In EV battery laser welding, the laser source provides the energy required to melt material in a tightly focused spot of high intensity. Beam shaping allows control of the thermal gradients on either side of melt pool spot. It travels over the surface to be tailored, pre-heating the material before the melt pool and slowing the rate of cooling to solidification, after the melt pool, also known as ‘tailshaping’. This ability to control the melt pool dynamics improves weld quality by providing a stable weld pool; reducing weld brittleness caused by rapid cooling; and reducing air pockets and cracks along the weld line.
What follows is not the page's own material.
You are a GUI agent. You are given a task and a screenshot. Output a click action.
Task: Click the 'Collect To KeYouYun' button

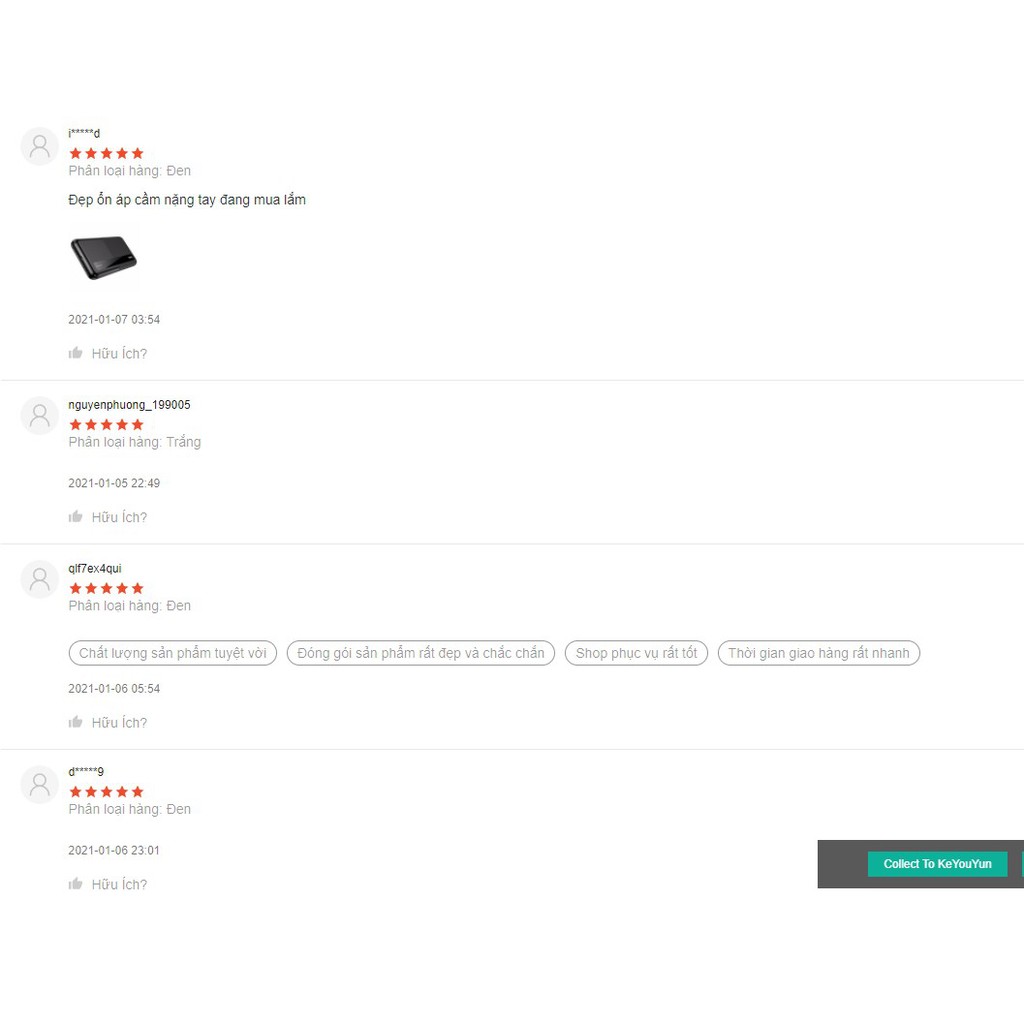(x=937, y=864)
These are all known, potential failure modes which cause of weld faults like hot cracking, porosity and spatter.

Two unique types of beam profile demonstrate the benefits beam shaping can bring, however, others are available:

  • Core and ring beam (‘ring-and-spot’). This profile improves joint strength, weld pool stability and increases the duration of the welding process window. The ring part of the profile contains and almost eliminates unwanted spatter, enabling intricate shapes to be produced with less, post-weld cleaning and finishing. This beam profile also improves the welding quality of materials like copper, with high reflectivity.
  • Tailshaper. This profile produces high-quality welds and has been shown to increase weld strength in aluminium. In tests using autogenous welding, a simplified welding technique requiring no filler wire, the Tailshaper increased tensile strength; reduced spatter and excess waste; and produced welds that were neater and needed less finishing.

Independent testing carried out by Warwick Manufacturing Group (WMG) on ‘bead-on-plate’ welds, joining aluminium alloy AA 6082 plates of 1.5mm thick; the aluminium most commonly used in the automotive industry. The resulting weld’s tensile strength increased by up to 25%, when using industry-standard, weld speeds of 25mm per second and a laser power of 4kW.

Catalogue of welding beam shapes

PowerPhotonic has produced a large number of standard, freeform, laser welding optics products for single-mode and multi-mode, laser material processing applications. These are designed to convert many of the widely used industrial laser sources, including the two most common types:

  • Fixed Process Head. Here the PowerPhotonic beam shapers are inserted into the collimated beam path prior to the final focussing lens. They can also work in the diverging or converging path, allowing them to simply replace the protective window of the process head, minimising installation time.
  • Scanning Process Head. Here the beam shaper is installed before the galvo-mirrors of the scan head and is designed to be positioned at the entrance aperture of the scanner.

Conclusions

Demand for use of laser beam welding in the manufacture of EV batteries and fuel cells is increasing, with growth in demand expected. PowerPhotonic’s freeform, wafer-scale optics enable EV battery laser welding, source parameters to be optimised by beam shaping. This process adjusts the intensity and shape of the laser profile, improving stability and controlling the welding melt-pool thermal characteristics at the weld spot and pre and post the weld. Weld strength, machine and system performance, efficiency and yield are all improved. Thermal run-away and spatter reduction improve the safety of the EV batteries and fuel cell weld process, reducing the risk of igniting the Lithium-ion, battery cell materials, which are highly combustible.

This white paper shows how PowerPhotonic freeform beam shaping technology brings many performance benefits, including safety, to EV welding applications for a relatively low-cost adaptation to machines and systems.